▶ _Required action_: Report, from the records below, every line where the word "node" appears.

* * * * *

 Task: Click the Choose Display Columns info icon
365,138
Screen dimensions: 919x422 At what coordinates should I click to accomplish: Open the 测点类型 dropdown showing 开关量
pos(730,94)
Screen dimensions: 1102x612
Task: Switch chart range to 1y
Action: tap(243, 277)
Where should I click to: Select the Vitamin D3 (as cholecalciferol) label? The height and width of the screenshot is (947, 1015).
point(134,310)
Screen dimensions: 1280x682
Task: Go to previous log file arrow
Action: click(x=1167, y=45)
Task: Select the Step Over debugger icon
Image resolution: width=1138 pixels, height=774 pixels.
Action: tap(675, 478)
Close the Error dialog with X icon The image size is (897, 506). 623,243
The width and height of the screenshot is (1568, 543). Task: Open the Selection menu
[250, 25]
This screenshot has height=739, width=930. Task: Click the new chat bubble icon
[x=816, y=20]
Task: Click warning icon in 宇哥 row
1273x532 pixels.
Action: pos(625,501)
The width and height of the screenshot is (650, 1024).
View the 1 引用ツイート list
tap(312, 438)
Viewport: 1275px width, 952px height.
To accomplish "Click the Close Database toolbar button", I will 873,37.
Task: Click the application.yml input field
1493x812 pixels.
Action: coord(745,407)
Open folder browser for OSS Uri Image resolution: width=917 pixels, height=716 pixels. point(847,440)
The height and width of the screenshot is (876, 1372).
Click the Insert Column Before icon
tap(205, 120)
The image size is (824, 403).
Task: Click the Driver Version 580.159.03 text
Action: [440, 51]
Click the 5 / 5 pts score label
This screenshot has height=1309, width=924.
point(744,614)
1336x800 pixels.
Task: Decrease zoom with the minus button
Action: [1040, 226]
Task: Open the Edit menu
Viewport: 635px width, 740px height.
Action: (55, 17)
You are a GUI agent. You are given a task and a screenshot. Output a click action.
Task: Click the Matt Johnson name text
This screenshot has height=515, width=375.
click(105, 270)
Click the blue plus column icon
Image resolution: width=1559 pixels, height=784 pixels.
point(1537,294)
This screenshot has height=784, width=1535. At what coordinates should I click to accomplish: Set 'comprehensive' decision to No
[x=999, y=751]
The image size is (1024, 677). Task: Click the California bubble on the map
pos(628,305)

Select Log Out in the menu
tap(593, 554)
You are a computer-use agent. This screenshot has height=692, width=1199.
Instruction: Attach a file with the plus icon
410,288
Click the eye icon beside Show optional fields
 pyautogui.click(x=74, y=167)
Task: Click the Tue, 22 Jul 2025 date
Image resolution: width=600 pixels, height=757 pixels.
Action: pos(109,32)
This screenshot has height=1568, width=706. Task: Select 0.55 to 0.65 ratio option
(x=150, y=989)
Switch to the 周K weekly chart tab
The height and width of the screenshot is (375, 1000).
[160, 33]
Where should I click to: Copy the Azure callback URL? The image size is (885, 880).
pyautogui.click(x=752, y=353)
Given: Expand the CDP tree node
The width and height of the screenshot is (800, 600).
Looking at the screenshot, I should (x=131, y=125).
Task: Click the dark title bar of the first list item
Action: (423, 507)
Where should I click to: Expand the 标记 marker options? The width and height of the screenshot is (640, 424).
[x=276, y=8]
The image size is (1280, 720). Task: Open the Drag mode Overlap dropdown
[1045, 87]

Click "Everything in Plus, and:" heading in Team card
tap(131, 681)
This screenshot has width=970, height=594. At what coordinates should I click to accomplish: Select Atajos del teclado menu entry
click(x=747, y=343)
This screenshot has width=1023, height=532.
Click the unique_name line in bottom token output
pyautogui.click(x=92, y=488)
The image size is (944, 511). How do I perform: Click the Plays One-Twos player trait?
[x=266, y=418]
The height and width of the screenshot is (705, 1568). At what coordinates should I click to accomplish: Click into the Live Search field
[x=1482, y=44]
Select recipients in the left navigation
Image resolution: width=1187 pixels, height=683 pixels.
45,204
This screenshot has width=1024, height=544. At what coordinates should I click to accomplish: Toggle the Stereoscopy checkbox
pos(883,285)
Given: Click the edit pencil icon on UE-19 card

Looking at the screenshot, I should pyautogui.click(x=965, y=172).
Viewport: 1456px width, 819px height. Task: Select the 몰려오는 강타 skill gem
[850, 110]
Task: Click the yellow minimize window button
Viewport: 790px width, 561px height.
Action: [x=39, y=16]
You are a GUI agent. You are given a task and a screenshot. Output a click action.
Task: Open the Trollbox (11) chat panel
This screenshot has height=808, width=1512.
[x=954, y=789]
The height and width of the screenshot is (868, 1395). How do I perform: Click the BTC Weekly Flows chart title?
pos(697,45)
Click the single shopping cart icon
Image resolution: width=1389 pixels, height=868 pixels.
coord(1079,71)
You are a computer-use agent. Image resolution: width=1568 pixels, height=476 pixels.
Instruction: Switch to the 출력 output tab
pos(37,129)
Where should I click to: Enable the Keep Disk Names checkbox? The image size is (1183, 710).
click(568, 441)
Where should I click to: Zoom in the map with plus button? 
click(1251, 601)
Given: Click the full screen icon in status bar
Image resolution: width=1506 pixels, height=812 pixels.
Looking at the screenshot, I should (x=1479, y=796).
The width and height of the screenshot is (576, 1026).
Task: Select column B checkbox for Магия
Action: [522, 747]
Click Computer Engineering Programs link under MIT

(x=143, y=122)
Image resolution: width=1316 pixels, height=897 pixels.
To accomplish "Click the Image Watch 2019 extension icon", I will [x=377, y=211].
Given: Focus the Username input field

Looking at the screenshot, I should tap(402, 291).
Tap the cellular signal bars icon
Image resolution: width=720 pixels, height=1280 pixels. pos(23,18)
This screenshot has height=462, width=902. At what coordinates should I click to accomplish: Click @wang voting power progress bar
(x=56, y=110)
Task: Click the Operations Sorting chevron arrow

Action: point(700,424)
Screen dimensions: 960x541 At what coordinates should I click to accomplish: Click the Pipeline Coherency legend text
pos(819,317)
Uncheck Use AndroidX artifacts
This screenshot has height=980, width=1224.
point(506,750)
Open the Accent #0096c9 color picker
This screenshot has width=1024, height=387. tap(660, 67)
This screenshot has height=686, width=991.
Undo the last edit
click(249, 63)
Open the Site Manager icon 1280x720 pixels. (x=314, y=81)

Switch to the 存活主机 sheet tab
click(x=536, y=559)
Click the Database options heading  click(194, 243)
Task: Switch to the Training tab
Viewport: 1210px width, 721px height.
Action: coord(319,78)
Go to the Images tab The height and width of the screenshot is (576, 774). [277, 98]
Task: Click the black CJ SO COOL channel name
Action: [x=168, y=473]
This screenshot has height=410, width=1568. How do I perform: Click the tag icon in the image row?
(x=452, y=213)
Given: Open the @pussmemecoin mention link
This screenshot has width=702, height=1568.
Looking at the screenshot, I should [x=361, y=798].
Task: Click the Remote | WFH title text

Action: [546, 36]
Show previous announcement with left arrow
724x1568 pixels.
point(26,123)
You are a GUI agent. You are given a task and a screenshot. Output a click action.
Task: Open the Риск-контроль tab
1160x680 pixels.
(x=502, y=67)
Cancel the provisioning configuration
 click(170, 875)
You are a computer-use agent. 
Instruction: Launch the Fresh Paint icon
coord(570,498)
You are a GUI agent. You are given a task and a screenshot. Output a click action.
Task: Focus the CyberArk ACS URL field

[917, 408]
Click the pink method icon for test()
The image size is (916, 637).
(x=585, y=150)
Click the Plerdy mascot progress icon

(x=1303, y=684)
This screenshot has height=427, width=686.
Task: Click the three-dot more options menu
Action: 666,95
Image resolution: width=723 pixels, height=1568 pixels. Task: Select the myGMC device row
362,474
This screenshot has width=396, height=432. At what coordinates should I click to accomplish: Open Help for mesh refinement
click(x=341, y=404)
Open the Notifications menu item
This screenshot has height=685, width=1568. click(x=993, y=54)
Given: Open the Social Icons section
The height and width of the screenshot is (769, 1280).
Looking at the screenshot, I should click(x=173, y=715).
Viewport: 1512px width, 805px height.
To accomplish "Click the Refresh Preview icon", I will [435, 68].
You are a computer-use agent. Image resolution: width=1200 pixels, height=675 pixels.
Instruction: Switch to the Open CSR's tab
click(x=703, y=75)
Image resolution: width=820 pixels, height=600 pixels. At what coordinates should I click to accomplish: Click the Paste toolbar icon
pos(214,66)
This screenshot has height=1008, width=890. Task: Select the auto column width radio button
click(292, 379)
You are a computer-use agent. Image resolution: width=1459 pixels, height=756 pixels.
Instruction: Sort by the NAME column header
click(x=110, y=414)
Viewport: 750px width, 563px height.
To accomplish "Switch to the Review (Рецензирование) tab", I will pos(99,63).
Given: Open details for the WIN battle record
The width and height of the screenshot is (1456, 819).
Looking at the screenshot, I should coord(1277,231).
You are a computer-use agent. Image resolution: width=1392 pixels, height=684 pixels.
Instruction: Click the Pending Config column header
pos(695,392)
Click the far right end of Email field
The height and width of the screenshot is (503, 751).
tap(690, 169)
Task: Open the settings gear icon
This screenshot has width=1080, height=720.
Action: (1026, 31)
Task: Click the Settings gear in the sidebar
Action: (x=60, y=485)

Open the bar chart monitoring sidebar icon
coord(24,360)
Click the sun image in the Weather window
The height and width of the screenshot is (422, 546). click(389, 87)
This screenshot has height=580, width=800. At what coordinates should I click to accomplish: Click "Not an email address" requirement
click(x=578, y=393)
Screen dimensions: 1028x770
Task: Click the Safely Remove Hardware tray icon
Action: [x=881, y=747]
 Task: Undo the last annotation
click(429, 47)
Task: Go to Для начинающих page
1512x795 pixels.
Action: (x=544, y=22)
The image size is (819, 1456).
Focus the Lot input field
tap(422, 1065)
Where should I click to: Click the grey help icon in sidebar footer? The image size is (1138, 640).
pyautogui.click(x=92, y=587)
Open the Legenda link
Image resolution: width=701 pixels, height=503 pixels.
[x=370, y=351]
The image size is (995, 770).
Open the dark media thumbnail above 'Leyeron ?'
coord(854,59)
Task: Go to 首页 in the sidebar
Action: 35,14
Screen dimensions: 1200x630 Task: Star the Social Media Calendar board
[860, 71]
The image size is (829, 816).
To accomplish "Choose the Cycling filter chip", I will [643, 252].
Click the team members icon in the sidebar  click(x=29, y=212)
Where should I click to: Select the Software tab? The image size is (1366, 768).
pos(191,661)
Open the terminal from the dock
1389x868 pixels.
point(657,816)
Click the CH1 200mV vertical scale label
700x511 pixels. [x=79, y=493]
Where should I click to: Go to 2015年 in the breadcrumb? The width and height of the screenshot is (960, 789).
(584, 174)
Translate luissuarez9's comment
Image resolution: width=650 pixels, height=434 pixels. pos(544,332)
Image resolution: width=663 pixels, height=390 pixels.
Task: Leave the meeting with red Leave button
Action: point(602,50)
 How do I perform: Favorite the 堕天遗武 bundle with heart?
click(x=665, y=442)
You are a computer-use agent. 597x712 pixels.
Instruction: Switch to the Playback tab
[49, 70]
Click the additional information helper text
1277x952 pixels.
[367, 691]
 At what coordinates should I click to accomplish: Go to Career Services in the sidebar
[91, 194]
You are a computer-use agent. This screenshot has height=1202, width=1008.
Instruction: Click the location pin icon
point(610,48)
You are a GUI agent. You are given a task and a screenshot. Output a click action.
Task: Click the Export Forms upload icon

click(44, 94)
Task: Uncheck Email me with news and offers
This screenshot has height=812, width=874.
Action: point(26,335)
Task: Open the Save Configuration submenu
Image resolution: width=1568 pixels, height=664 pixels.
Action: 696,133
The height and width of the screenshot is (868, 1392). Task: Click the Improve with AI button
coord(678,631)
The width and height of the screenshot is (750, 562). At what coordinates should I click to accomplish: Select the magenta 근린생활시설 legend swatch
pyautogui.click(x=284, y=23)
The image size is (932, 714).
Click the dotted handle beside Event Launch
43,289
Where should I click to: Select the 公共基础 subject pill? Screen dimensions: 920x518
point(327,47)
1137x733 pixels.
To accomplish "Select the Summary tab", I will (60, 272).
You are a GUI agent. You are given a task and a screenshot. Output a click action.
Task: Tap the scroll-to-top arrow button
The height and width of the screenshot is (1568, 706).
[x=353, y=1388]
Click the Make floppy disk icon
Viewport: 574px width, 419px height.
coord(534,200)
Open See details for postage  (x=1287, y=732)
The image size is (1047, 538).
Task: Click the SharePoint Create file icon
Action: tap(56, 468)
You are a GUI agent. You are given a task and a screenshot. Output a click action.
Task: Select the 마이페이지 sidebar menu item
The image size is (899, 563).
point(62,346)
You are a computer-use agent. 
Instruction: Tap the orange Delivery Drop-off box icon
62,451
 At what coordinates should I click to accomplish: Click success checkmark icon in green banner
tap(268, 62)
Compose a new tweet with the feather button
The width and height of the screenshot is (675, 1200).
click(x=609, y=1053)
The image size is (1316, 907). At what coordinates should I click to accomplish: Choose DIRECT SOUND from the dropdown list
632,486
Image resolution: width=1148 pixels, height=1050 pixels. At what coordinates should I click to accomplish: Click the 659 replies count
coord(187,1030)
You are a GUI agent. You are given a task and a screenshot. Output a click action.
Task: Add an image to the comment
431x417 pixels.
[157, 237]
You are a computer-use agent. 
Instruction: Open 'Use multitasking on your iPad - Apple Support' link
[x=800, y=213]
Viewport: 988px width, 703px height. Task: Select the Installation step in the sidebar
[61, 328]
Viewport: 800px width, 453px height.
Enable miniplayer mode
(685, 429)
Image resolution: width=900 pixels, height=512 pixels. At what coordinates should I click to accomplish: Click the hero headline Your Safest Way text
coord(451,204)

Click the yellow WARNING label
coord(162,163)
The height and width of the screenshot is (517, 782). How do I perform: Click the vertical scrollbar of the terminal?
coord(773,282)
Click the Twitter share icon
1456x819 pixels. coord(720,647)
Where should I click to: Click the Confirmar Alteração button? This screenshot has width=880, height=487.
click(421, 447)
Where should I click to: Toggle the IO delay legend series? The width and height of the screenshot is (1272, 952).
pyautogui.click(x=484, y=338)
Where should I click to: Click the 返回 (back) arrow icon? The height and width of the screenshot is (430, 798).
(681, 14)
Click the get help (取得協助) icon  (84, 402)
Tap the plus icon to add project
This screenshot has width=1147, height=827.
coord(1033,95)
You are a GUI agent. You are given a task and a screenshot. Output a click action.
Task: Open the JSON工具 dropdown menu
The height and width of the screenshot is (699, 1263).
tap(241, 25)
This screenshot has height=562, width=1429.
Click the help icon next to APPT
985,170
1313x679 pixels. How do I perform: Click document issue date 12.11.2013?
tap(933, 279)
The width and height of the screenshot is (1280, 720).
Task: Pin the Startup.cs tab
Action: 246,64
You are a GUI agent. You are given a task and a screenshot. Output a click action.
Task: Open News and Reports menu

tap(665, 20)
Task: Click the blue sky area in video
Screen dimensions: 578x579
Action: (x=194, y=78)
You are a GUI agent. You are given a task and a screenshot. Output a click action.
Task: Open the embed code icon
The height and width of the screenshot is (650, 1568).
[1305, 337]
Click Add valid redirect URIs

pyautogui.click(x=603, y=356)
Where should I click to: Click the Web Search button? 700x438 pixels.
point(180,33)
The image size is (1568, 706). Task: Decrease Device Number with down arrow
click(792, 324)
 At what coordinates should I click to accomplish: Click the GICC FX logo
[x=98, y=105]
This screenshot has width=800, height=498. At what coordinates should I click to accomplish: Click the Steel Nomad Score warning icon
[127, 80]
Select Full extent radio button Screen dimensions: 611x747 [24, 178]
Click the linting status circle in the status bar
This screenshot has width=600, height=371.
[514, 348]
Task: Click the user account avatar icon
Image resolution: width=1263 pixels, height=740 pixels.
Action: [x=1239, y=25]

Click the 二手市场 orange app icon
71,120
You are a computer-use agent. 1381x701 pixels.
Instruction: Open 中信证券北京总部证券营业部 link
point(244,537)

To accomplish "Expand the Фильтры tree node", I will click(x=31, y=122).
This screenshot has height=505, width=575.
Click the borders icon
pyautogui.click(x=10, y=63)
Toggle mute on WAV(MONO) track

* * * * *

▶ _Solved problem_:
Given: Expand the CDP tree node
To accomplish "Expand the Фильтры tree node", I will click(x=31, y=122).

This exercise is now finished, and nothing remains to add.